Din, insanların kalplerine bir düzensizlik aşılayarak, onları profan ve kutsal
“çıkarlar”ına karşıt bir davranışa mecbur eder. Klasik Niçeci eleştirinin
ardından din nihilizmi beslemiş, ötedünyanın ödül ve huzuruna ait Janus suratlı
değerlendirmeyi meşrulaştırmaya dönük, budünyaya has bir hastalığı
koşullamıştır. Sonuçta din, bu noktada sopayı gizleyen havuç gibidir. Dine dair
bu resim herkesin bildiği bir şeydir. Ama şu sorunun da sorulması gerekir:
Marx, kurtuluşu savundukları için birçok vakada katledilmiş ve hâlâ katledilen
“materyalist” Hristiyanlara, yerli dinlerine hatta yeni-paganlara karşı nasıl
bir cevap üretirdi?
Marx’ın
bu aşamada o bilim insanı pozuna geri çekilmesi ya da bunu istemesi mümkün
değildir. Marx, tam da kurtuluş teologları gibi, pratikle meşgul olan bir
isimdi. Dahası Marx, insan özgürlüğü ile direniş ve tasdiklenmeye dönük
varoluşsal kapasiteye dair incelikli bir perspektife sahipti.

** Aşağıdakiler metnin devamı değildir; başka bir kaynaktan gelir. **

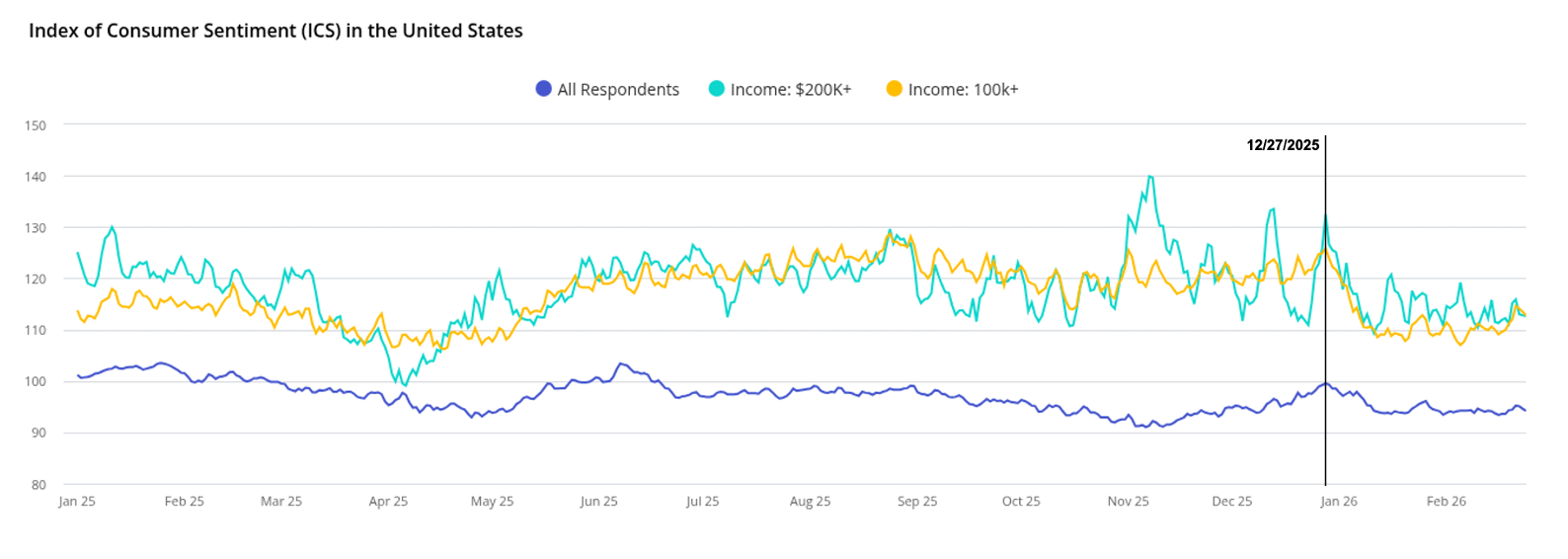Click the 12/27/2025 annotation label

1283,145
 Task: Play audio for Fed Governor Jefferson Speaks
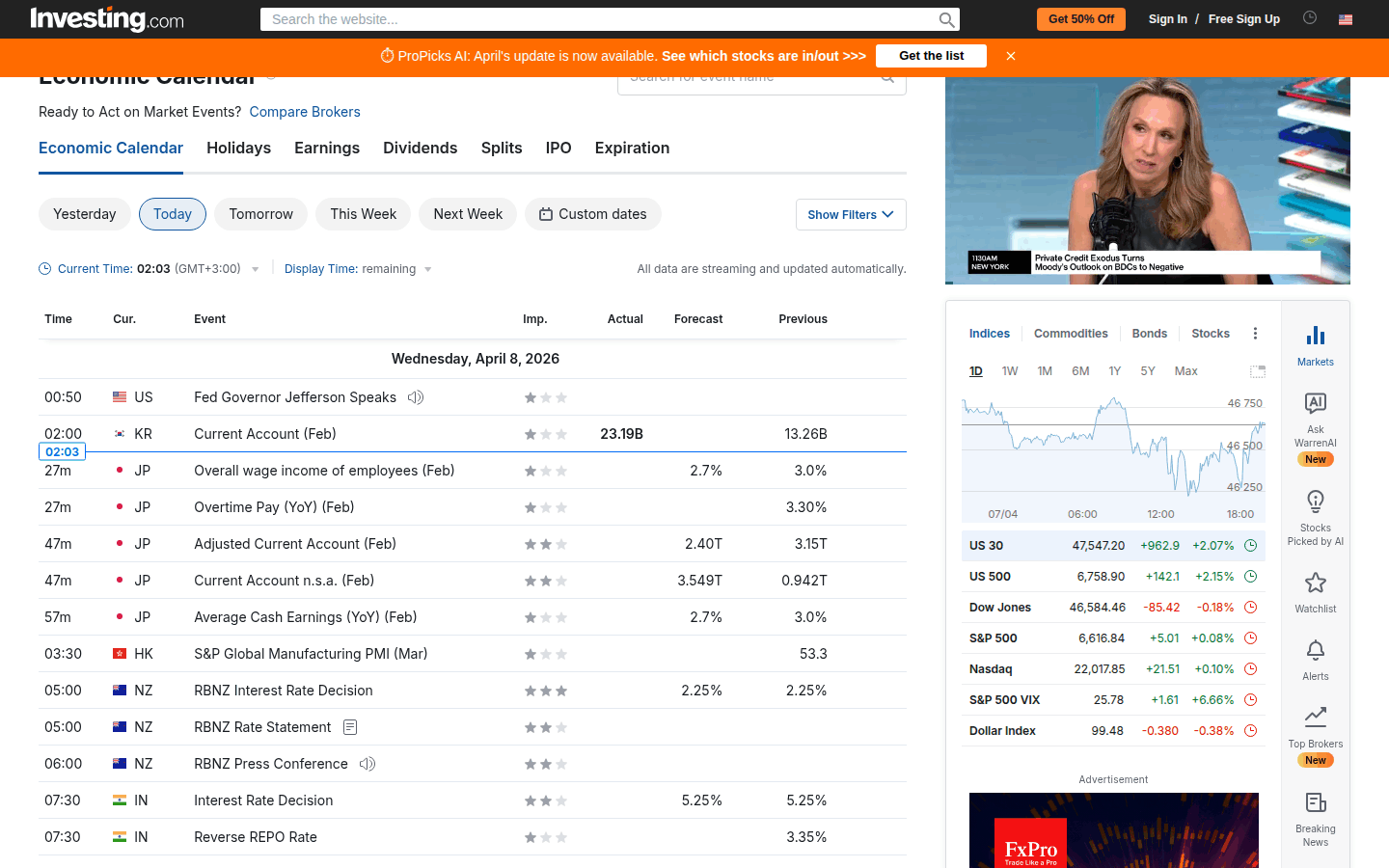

Bu perspektif,
determinist veya yapısalcı klişelerin genelde pek izin vermeyecekleri türden
bir perspektiftir. Bu perspektiflerin Marx’ın ilk yazılarında daha açık biçimde
ifade edildiğini görüyoruz. Ancak söz konusu yaklaşımların müteakip tüm çalışma
boyunca zuhur ettiğini söyleyebiliriz. Marx’ın saf anlamda bir bilim insanı
addedilmesi imkânsızdır. Belki de “bilim” onun toplam eserini teşkil eden
örgüde kullanılan iplerden biridir ama gezegenlerin etrafında döndükleri bir
güneş asla değildir. Böylesi bir görüş Marx’ı “tek boyutlu bir insan”a
dönüştürme riskini taşır. Bu yaklaşım üzerinden, Marx belki de kendi ideolojik
matriksinin orta yerinde, kutsalın özgür tasdikinin bir biçimde patlamasına
imkân verebilir. Marx ile kurtuluş teolojisi arasındaki yakınlık, o
dinî-politik indirgeme gayretlerine ait “büyük anlatılar” bolluğunun ötesinde,
“adalet” ile ilgili bir bağlılığa ve yükümlülüğe dairdir. Kurtuluş teolojisi de
Marx gibi bu türden anlatılara, yaşanan hegemonyanın destansı ifadelerine ve
geleneksel öğelerine karşı belirgin bir direnç gösterir.
Esasında
her ne kadar hâkim dinî çıkarlar genelde “hâkim sınıf”la müttefik olmuşsa da
Marx’tan önce, onun yaşadığı dönemde ve bugün “dinî ıstırap” zulüm koşullarına
yönelik direnişe imkânlar sunabilmiş ya da kutsala belirgin bir yakınlık
dâhilinde bu direnişe duhul etmiştir. Bu noktada, Alman köylülerinin isyanı,
köleliğin kaldırılmasına karşı yürütülen politik faaliyet, sömürgeci ve ırkçı
zulme karşı şiddet dışı Gandici sivil itaatsizlik hareketi, Nelson Mandela,
kurtuluş teolojisi ve sivil haklar hareketi ile son dönemde, özellikle görece
daha militan ifadeleri dâhilinde, İslam başlığı altında yaşanan politik
başkaldırılar gibi muhtelif tarihsel isyanlar akla gelebilir. Bu olayların her
birinde öncelik, tıpkı Zerdüştlük, Yahudilerin Eski Ahit’i, milattan önce
altıncı yüzyılda yaşamış Buda, İsa ile ilk dönem Hristiyanlık ve Kur’an’da dile
geldiği biçimiyle, fakirlere verilmiştir. Söz konusu olaylarda kutsal direnişin
örneklerine tanık olunmuştur. Bu türden olaylar, dinin yönetici sınıflarla
ittifaklar kurduğu, onların çıkarlarını sahiplendiği tarih içinde birer
istisnayı teşkil etmişlerdir. “Marx”ın böylesi bir kavgayı pek tatmin edici
bulmama ihtimali olsa da şurası açık ki, (dinî) ıstırap salt iktidar ve
servetin çıkarlarına hizmet eden bir şey değildir.
Kurtuluş
teolojisi, kapitalist sömürünün operasyonel matriksine ilişkin Marx’ın
analizinin açık biçimde tasdik edilmesi noktasında en çok öne çıkan harekettir.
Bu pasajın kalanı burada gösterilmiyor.